The Series B funding announcement comes just shy of two years after a $5 million Series A round, and it’s expected to help the company expand in Europe and the U.S. and accelerate global hiring.
MOSTLY AI’s technology, which uses synthetic data for AI model development and software testing, is particularly popular in baking and insurance, and it’s among the most innovative, allowing companies to avoid becoming ensnared in data privacy issues.

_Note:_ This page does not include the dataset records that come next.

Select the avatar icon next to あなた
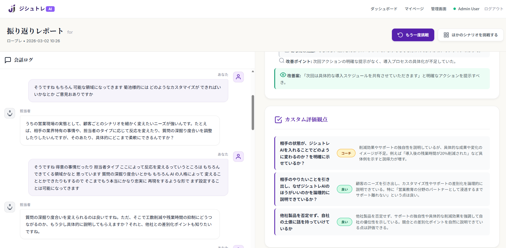Image resolution: width=506 pixels, height=248 pixels. 238,77
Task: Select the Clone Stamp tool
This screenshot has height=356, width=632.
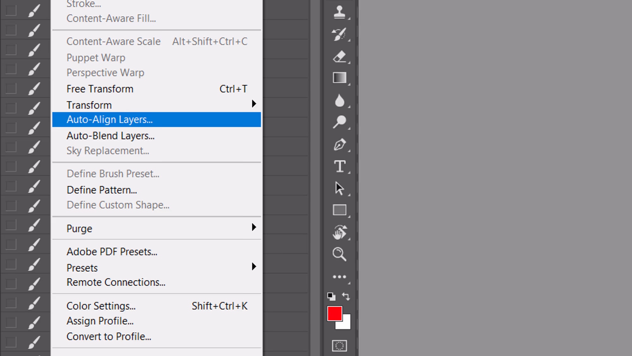Action: pos(339,12)
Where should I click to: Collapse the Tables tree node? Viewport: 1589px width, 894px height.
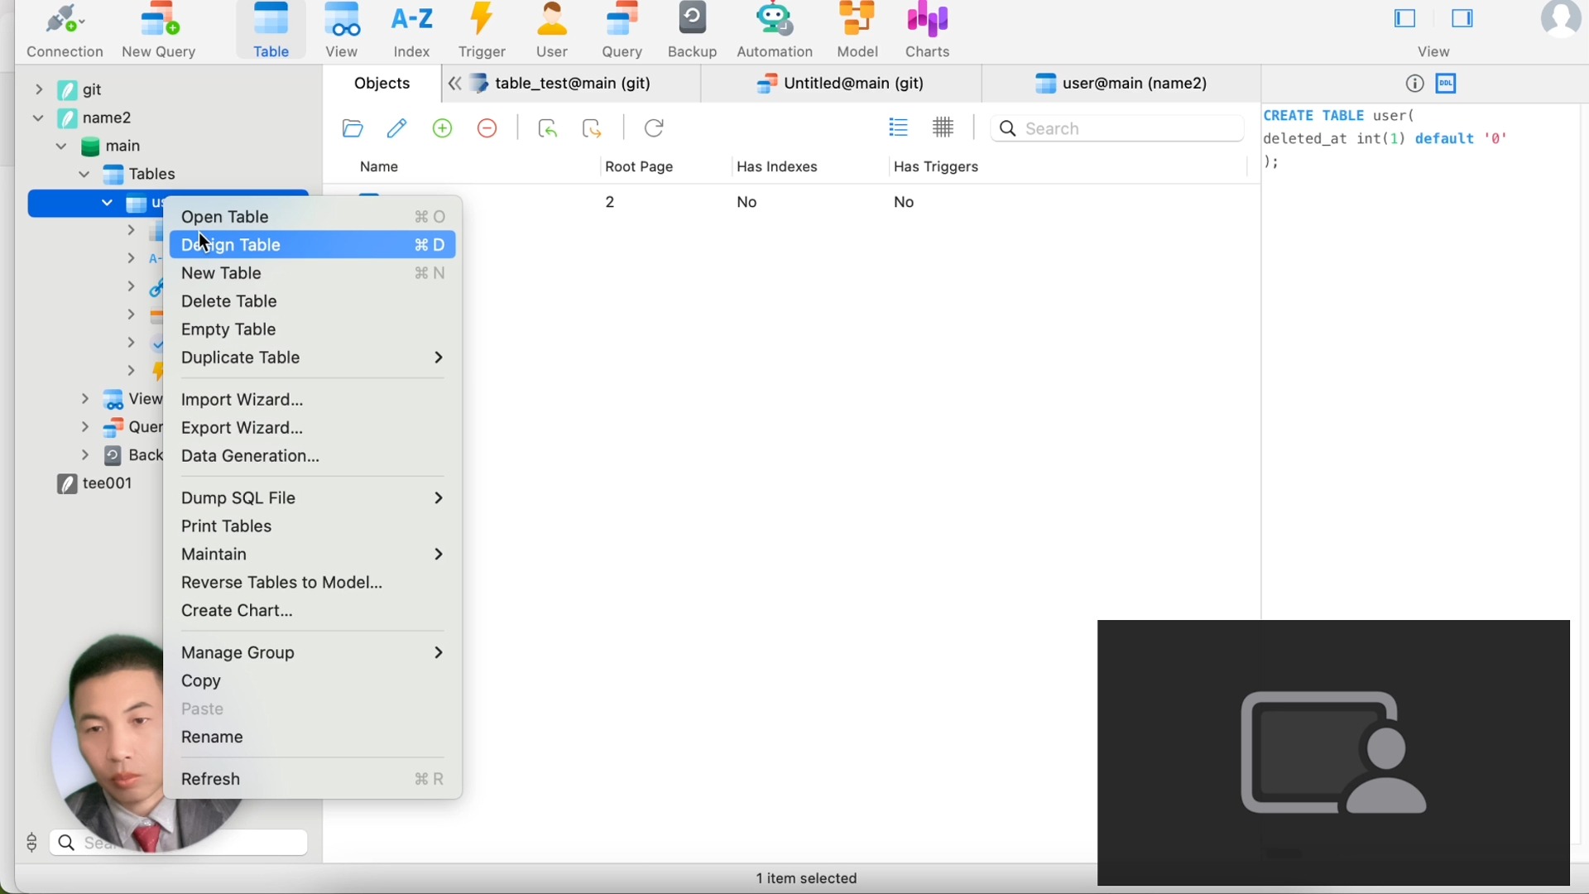click(x=84, y=175)
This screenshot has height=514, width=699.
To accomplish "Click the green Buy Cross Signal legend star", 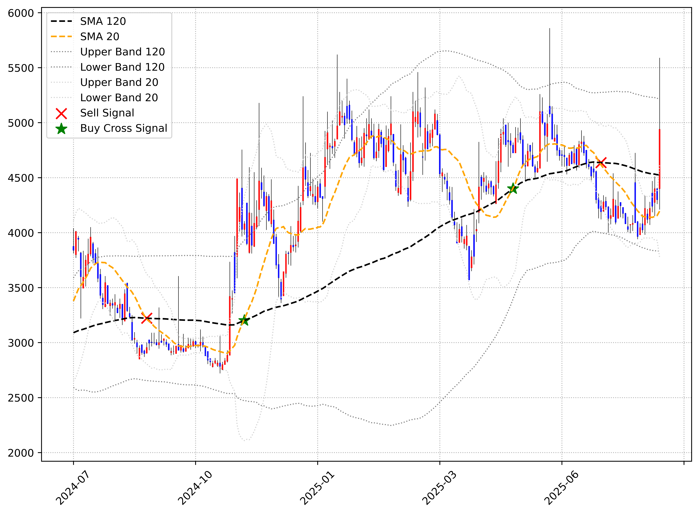I will [x=61, y=129].
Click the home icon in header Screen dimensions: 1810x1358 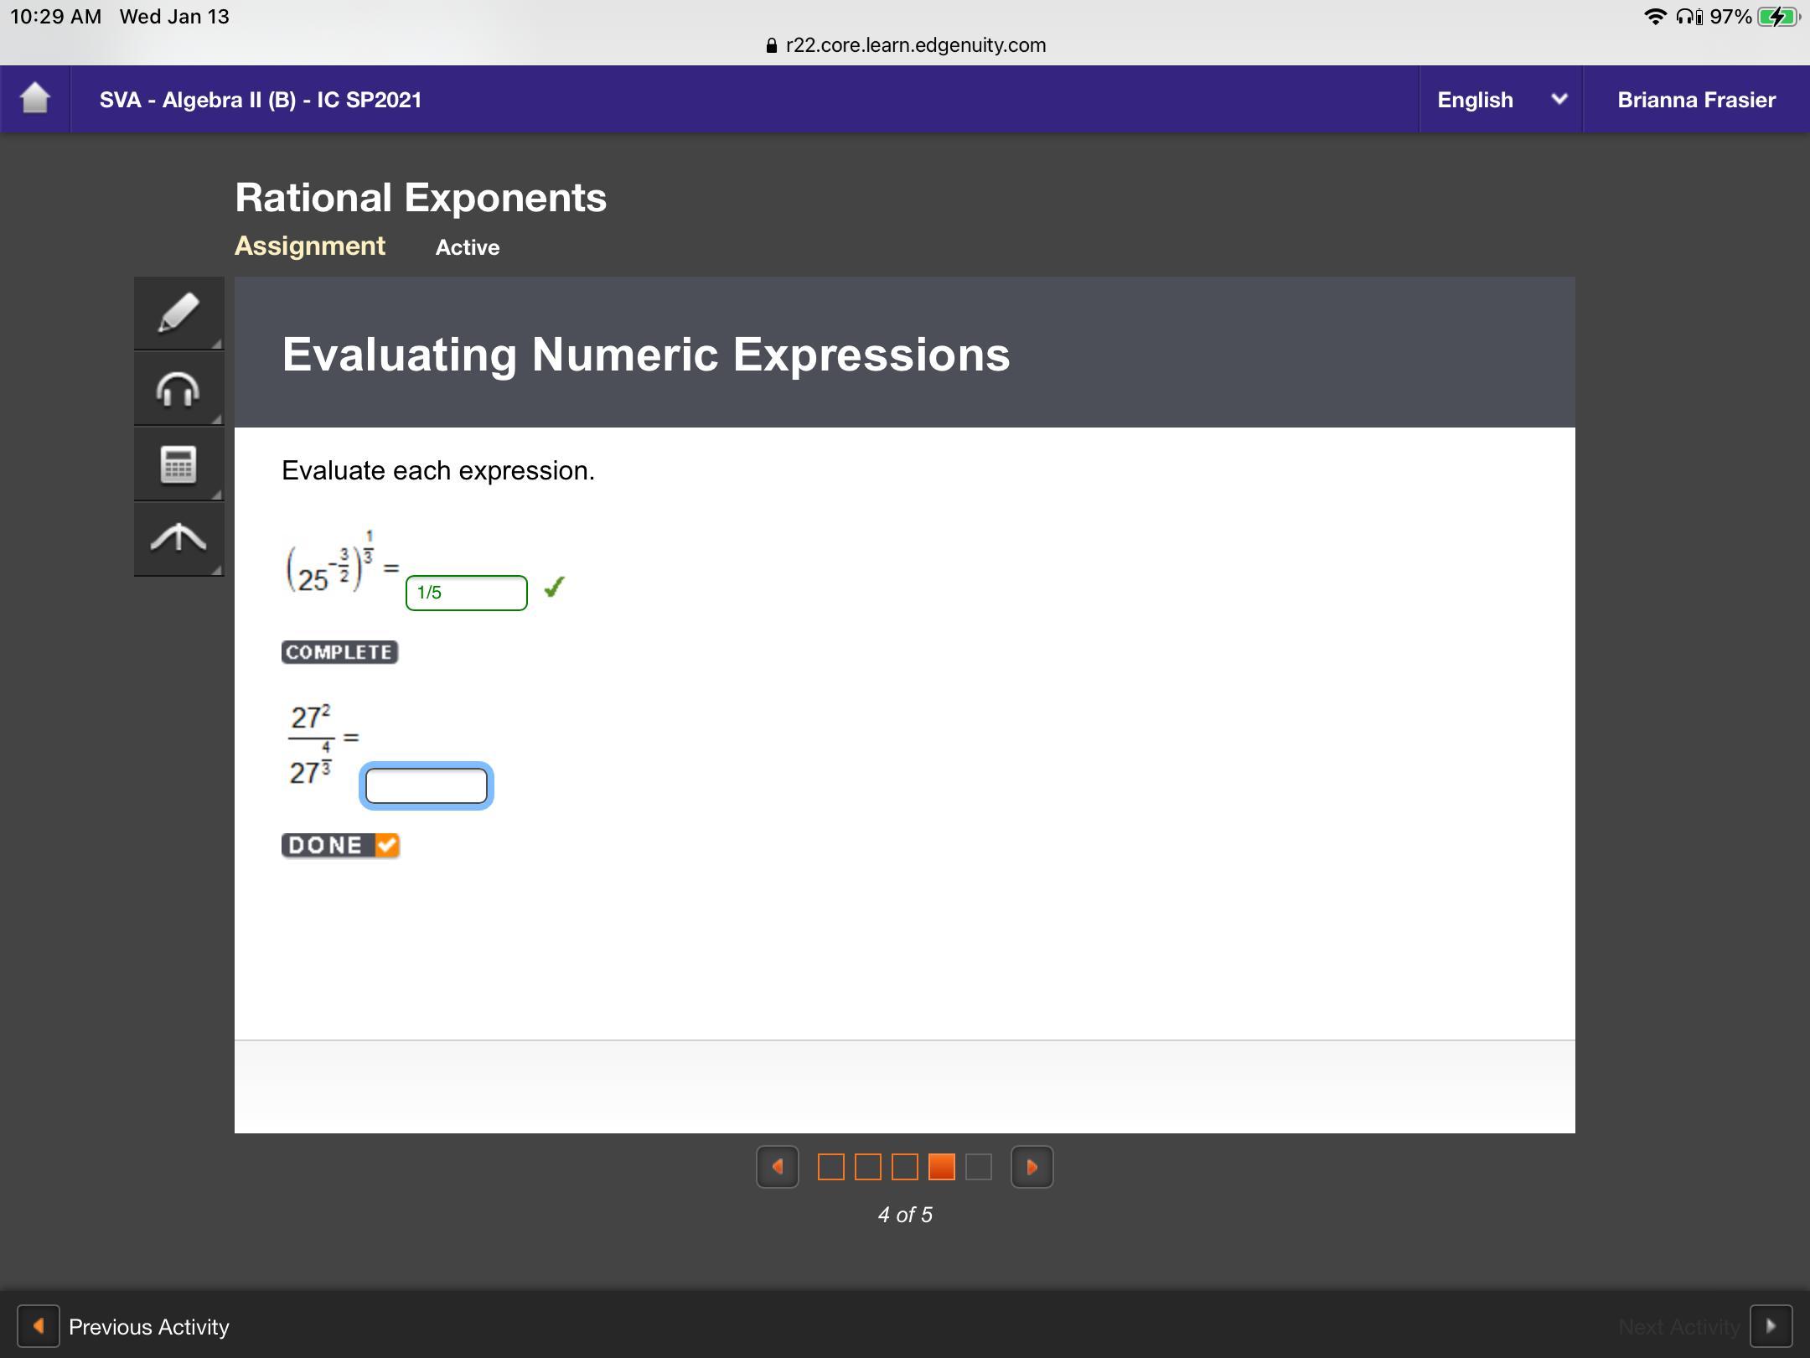coord(35,99)
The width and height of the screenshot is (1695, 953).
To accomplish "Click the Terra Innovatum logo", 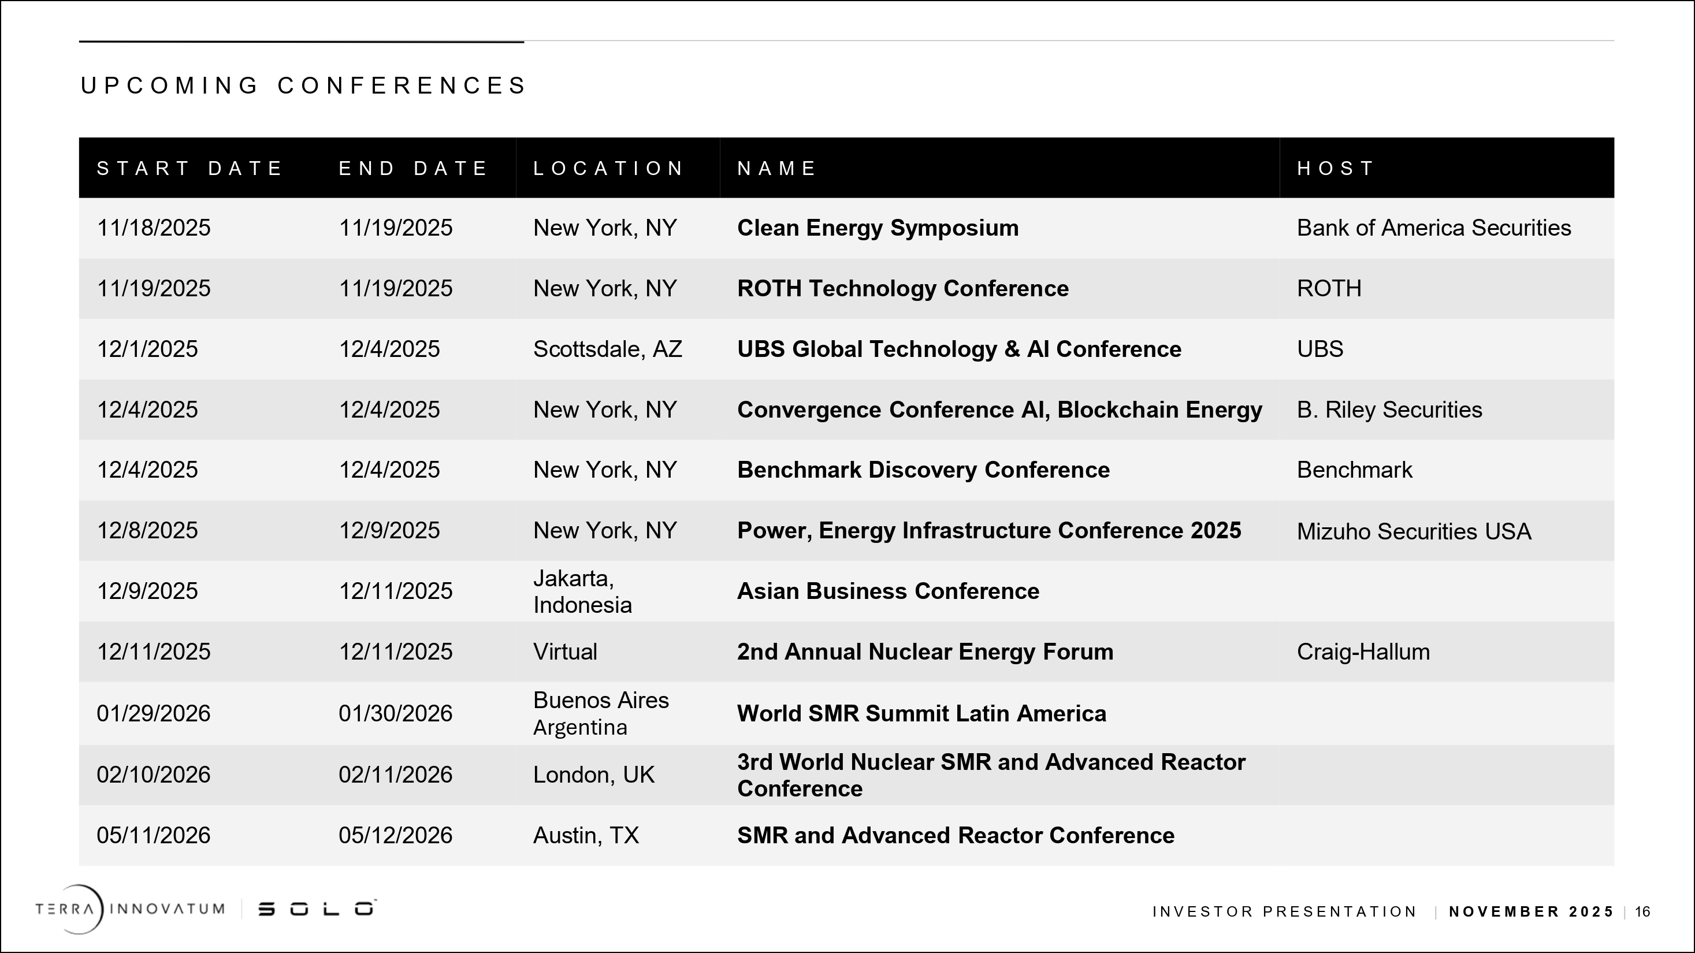I will click(130, 909).
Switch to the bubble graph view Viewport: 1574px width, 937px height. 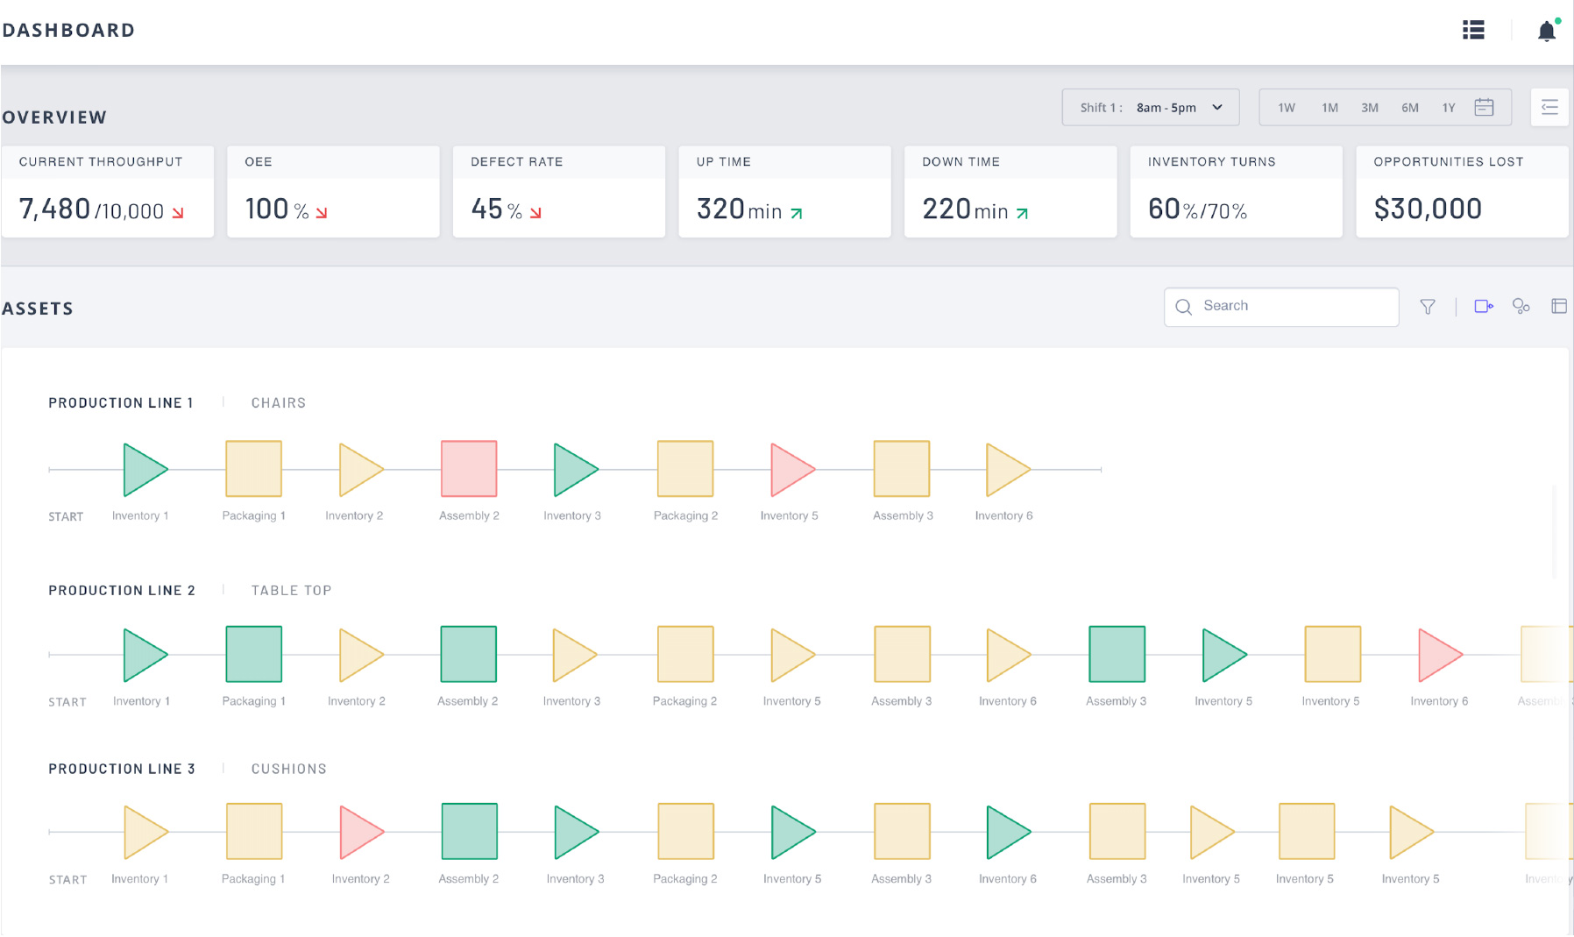pos(1522,306)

“2022 will be the year of synthetic data. Synthetic data helps solve some of the industry’s most vexing issues when it comes to AI. It eliminates concerns about data privacy, it can be freely shaped and formed in order to accelerate AI initiatives, and it enables enterprises to augment and de-bias their data sets,” MOSTLY AI CEO Tobias Hann said in a news release. “We’re extremely excited about the future of synthetic data, and to partner with Molten Ventures, which shares our vision for fundamentally changing how companies work with data.”
A 2021 Gartner study found that about 60 percent of the data used for AI and analytics projects by 2024 will be synthetically generated.
Synthetic data is generated by an algorithm trained on actual data sets; the goal is for the data to resemble a company’s original customer data so that it accurately reflects behavior and patterns but is absent any personal data points from living individuals. In addition to helping companies comply with privacy protection regulations like GDPR in Europe or CCPA in California, synthetic data can be generated quickly and in abundance.
MOSTLY AI’s Series B funding round is just the latest signal of the company’s rapid growth; in November 2021, it became the first synthetic data provider to achieve ISO 27001 certification.
About MOSTLY AI
MOSTLY AI works with multiple Fortune 100 banks and insurers in North America and Europe, helping companies get business value out of synthetic data.